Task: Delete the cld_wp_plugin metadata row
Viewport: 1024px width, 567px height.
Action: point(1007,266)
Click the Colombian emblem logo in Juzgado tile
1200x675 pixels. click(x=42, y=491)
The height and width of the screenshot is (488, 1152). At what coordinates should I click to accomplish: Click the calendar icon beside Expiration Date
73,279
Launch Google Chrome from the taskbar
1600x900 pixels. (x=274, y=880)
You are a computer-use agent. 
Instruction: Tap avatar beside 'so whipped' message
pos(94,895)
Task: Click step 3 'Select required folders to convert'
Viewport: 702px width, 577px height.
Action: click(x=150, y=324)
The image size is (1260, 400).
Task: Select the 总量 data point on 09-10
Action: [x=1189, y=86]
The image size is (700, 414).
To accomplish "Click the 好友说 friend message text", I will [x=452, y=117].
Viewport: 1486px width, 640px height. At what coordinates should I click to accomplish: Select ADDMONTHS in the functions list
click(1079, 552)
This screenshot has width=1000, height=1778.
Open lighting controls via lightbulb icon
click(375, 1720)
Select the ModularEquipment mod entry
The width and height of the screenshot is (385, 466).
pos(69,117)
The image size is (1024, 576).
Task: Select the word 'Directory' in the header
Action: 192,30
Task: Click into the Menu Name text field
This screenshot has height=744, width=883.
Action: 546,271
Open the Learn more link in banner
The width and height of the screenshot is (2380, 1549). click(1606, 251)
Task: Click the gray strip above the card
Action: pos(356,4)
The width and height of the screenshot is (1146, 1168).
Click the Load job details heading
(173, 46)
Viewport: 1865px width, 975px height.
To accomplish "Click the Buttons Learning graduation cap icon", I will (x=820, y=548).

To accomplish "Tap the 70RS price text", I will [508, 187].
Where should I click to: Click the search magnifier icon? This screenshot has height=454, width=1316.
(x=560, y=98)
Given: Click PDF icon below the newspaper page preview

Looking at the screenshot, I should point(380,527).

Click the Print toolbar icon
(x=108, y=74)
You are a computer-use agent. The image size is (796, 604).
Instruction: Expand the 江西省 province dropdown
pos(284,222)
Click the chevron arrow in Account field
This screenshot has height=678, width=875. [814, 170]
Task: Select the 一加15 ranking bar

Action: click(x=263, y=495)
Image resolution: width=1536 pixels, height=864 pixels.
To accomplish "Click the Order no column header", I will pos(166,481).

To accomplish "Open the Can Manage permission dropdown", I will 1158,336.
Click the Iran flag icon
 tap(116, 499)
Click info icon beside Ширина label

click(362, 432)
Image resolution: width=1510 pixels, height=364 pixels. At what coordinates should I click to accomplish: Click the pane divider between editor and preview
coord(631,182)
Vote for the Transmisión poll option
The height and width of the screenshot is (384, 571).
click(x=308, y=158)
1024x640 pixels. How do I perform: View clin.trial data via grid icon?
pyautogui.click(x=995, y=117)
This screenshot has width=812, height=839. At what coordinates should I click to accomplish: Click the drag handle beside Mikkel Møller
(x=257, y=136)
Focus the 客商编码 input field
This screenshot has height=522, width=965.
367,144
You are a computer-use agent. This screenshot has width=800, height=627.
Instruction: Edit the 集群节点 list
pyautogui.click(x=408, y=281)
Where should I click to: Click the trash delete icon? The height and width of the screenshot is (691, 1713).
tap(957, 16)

= = = = =

Task objective: All the data above must be copied again. Leave nothing out.

Answer to this task:
Task: Delete the cld_wp_plugin metadata row
Viewport: 1024px width, 567px height.
Action: point(1007,266)
Click the Colombian emblem logo in Juzgado tile
1200x675 pixels. click(x=42, y=491)
The height and width of the screenshot is (488, 1152). At what coordinates should I click to accomplish: Click the calendar icon beside Expiration Date
73,279
Launch Google Chrome from the taskbar
1600x900 pixels. (x=274, y=880)
You are a computer-use agent. 
Instruction: Tap avatar beside 'so whipped' message
pos(94,895)
Task: Click step 3 'Select required folders to convert'
Viewport: 702px width, 577px height.
Action: click(x=150, y=324)
The image size is (1260, 400).
Task: Select the 总量 data point on 09-10
Action: [x=1189, y=86]
The image size is (700, 414).
To accomplish "Click the 好友说 friend message text", I will [x=452, y=117].
Viewport: 1486px width, 640px height. At what coordinates should I click to accomplish: Select ADDMONTHS in the functions list
click(1079, 552)
This screenshot has width=1000, height=1778.
Open lighting controls via lightbulb icon
click(375, 1720)
Select the ModularEquipment mod entry
The width and height of the screenshot is (385, 466).
pos(69,117)
The image size is (1024, 576).
Task: Select the word 'Directory' in the header
Action: 192,30
Task: Click into the Menu Name text field
This screenshot has height=744, width=883.
Action: 546,271
Open the Learn more link in banner
The width and height of the screenshot is (2380, 1549). click(1606, 251)
Task: Click the gray strip above the card
Action: pos(356,4)
The width and height of the screenshot is (1146, 1168).
Click the Load job details heading
(173, 46)
Viewport: 1865px width, 975px height.
To accomplish "Click the Buttons Learning graduation cap icon", I will (x=820, y=548).

To accomplish "Tap the 70RS price text", I will [508, 187].
Where should I click to: Click the search magnifier icon? This screenshot has height=454, width=1316.
(x=560, y=98)
Given: Click PDF icon below the newspaper page preview

Looking at the screenshot, I should point(380,527).

Click the Print toolbar icon
(x=108, y=74)
You are a computer-use agent. The image size is (796, 604).
Instruction: Expand the 江西省 province dropdown
pos(284,222)
Click the chevron arrow in Account field
This screenshot has height=678, width=875. [814, 170]
Task: Select the 一加15 ranking bar

Action: click(x=263, y=495)
Image resolution: width=1536 pixels, height=864 pixels.
To accomplish "Click the Order no column header", I will pos(166,481).

To accomplish "Open the Can Manage permission dropdown", I will 1158,336.
Click the Iran flag icon
 tap(116, 499)
Click info icon beside Ширина label

click(362, 432)
Image resolution: width=1510 pixels, height=364 pixels. At what coordinates should I click to accomplish: Click the pane divider between editor and preview
coord(631,182)
Vote for the Transmisión poll option
The height and width of the screenshot is (384, 571).
click(x=308, y=158)
1024x640 pixels. How do I perform: View clin.trial data via grid icon?
pyautogui.click(x=995, y=117)
This screenshot has width=812, height=839. At what coordinates should I click to accomplish: Click the drag handle beside Mikkel Møller
(x=257, y=136)
Focus the 客商编码 input field
This screenshot has height=522, width=965.
367,144
You are a computer-use agent. This screenshot has width=800, height=627.
Instruction: Edit the 集群节点 list
pyautogui.click(x=408, y=281)
Where should I click to: Click the trash delete icon? The height and width of the screenshot is (691, 1713).
tap(957, 16)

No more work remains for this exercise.